Wetenschap verkopen op een verjaardagsfeestje
Terwijl op de opiniepagina van DUB een levendige discussie is ontstaan over valorisatie van onderzoek, kwamen dinsdag veel jonge wetenschappers naar Utrecht om na te denken over datzelfde thema. Ben ik een liefhebber van valorisatie, een welwillende, een bedachtzame of een onderzoeker pur sang?
Een parade van valorisatie. Vooral jonge wetenschappers wisten de weg naar de Utrechtse zaal Rasa te vinden om mee te doen. Wat betekent dat eigenlijk: valorisatie? “Het is meer dan alleen je onderzoek economisch vermarkten”, zei Jan Staman, directeur van het organiserende Rathenau Instituut. “Alles waarmee je waarde geeft aan je onderzoek, is al valorisatie.” Dit kan een optreden in De Wereld Draait Door zijn of een praatje op een middelbare school. Maar ook een publicatie in een wetenschappelijk tijdschrift is in feite al een openbaarmaking en dus valorisatie.
Hoe open staan de wetenschappers er eigenlijk voor? Peter-Paul Verbeek, voorzitter van de Jonge Akademie die de parade mede organiseerde, bedacht een Relevantiewijzer. Wetenschappers moesten wat vragen invullen en konden zo zien wat voor type onderzoeker ze zijn. Het merendeel bleek een liefhebber van valorisatie (69%), welwillend was 14%, bedachtzaam 10% en onderzoeker pur sang 7%. Verbeek relativeerde direct zijn relevantiewijzer. Je moest het meer zien als een zelftest zoals in de Cosmo. Een van de aanwezigen zag tot zijn schrik dat hij was ingedeeld bij de ‘onderzoeker pur sang’. “Ik vind valorisatie wel belangrijk, maar dan moet je toch eerst het onderzoek doen en de deadline halen.” Kortom, valorisatie is voor veel wetenschappers iets wat je erbij doet, wat plaats vindt naast het ‘gewone werk’.
Dat gold niet voor de vier speciale gasten. Zoals de Utrechtse Jan Raaijmakers, bijzonder hoogleraar Pharmaceutical Technology Assesment. Zijn hoogleraarschap combineert hij met een topbaan bij het bedrijf GlaxoSmithKline. Zo steunt het bedrijfsleven het onderzoek en omgekeerd. Of er dan geen sprake was van belangenverstrengeling?, vroeg iemand uit het publiek. “Nee”, zei Raaijmakers. “Als je maar transparant bent. Als ik een onderzoek doe naar het effect van de inenting van baarmoederhalskanker dan zeg ik erbij dat ik ook werk voor GlaxoSmithKline dat de tender voor deze inenting won. Het is aan de lezer om die informatie mee te nemen bij de beoordeling van het onderzoek.”
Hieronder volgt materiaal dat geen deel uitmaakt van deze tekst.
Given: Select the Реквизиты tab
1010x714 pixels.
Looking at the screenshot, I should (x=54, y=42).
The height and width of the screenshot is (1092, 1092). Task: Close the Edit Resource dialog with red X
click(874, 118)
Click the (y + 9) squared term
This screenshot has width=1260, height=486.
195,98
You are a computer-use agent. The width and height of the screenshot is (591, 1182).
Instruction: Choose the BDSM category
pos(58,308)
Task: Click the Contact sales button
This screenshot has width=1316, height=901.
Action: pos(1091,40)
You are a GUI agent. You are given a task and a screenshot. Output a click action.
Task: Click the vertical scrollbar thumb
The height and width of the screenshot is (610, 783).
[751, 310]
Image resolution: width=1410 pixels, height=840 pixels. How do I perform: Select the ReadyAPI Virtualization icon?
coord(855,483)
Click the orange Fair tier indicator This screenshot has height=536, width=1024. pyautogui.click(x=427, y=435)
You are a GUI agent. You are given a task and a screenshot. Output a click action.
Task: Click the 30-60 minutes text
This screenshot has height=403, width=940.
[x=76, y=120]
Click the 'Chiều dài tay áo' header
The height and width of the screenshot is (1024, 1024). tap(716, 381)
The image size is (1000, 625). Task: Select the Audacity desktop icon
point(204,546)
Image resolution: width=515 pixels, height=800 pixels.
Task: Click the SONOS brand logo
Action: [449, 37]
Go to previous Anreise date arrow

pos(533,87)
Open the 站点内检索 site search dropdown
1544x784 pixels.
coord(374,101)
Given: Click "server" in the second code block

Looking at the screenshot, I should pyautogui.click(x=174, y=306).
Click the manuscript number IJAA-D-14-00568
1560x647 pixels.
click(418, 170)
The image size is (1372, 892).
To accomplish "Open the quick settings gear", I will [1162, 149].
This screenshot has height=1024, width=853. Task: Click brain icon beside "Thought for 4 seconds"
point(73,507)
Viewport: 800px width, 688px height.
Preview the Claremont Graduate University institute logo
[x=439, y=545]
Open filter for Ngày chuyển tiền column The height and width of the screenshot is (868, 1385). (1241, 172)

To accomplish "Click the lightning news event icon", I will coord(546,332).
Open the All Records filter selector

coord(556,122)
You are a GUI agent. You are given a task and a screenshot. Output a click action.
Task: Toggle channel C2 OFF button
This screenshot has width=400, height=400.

Maar ook binnen Geesteswetenschappen kan het onderzoek in dienst staan van de toepassing, zonder dat er een bedrijf aan ten grondslag ligt. Zoals bij Folkert Kuiken die als hoogleraar Nederlands als Tweede taal op de Universiteit van Amsterdam onderzoek doet naar leermiddelen. Zijn onderzoek richt zich onder meer op taalvaardigheid in de voor- en vroegschoolse educatie.
Toch is valorisatie veel meer dan het toepassen van onderzoek in de maatschappij. Dat blijkt tijdens de pauzeparade. Het gaat er ook om of je wetenschap kunt letterlijk kunt verkopen. In de krant, gewoon op straat of op een verjaardagsfeestje. Dat laatste blijkt nog niet zo makkelijk. Tijdens een workshop gaven verschillende wetenschappers aan dat ze het lastig vinden om op een feestje te vertellen wat ze doen. Hoe interessant is het om te vertellen dat je onderzoek doet naar methoden en technieken? En hoe erg moet je op je knieën gaan om uit te leggen dat je de bewegingen van aardplaten onderzoekt?